“What Could be Exhibited and Where Was Laid Down”
Conversation with BajkayÉva, art historian
Éva Bajkay, on behalf of the Hungarian National Gallery (HNG), was involved with the transfer of Béla Uitz’s works to Hungary. Having just graduated as an art historian, she was sent to meet the elderly Uitz at the station. This sealed her fate in that she became a resolute researcher of the Hungarian avant-garde and its international connections. She worked for years against the trend, as an editor of books and curator of exhibitions, digging into estates and documentary sources. For decades she had to accept that her place of work, the HNG, was much more subject to censorship than provincial museums, and that you couldn’t rejoice over works of abstract art which had been saved and brought to Hungary. Fortunately the situation changed and as head of the HNG’s Department of Graphic Art, as well as exhibitions she also had energy to work with the German Bauhaus institutes to help them recognise the influence of Hungarian artists.
At university she was dealing with the avant-garde. Then she started at the HNG as a trainee. At the time it was possible to organise exhibitions in Székesfehérvár which couldn’t be staged at the HNG and it was thought no one wanted to. Later she discovered documents showing that what could be exhibited where and when was laid down. Avant-garde and ‘western’ arts could not be displayed at the HNG. Other exhibitions could be helped with loans, but more could not be done.
The regulations existed a long time. When a small Bauhaus exhibition was first brought from East Germany it could only be displayed in a Deák Square gallery. In connection with Uitz, it struck Éva that nothing was known about the art of the Hungarian emigration. Then in the late 1960s the Academy of Sciences declared that memoirs and documentary collections should be published. Thus opening up was in the air. 1982 saw the appearance of the first exhibition and catalogue (dealing with Vienna) of the series Hungarian Graphic Art Abroad. In 1986 Éva Bajkay naively believed that then the material could be displayed in Budapest, but the catalogue was not even published in Hungarian. In the series Berlin was changed for Germany, since she wanted to include the Bauhaus. Some of the artists involved were completely unknown in Hungary.

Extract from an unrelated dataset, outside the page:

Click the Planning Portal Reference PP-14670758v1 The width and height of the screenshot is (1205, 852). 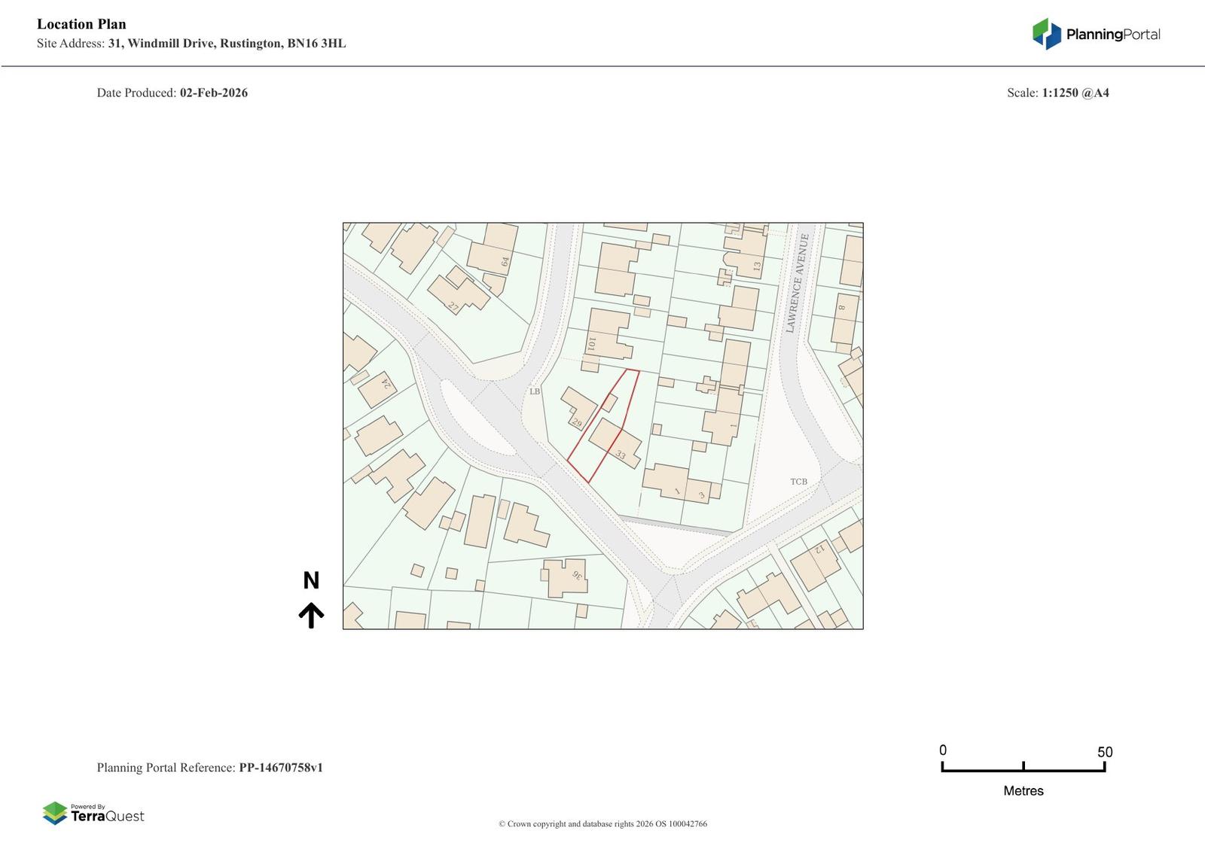[281, 768]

Unlike the art trade, Hungarian museums lost a great deal in that for a long time they didn’t pay attention to the avant-garde. The changeover to being more open didn’t only relate to Uitz. While it wasn’t possible to exhibit the avant-garde for a long time, it was possible to make purchases. By the 1990s the majority of older colleagues in the department had retired, and the possibility arose of developing a new team. Éva Bajkay headed the department from 1980 to 2000.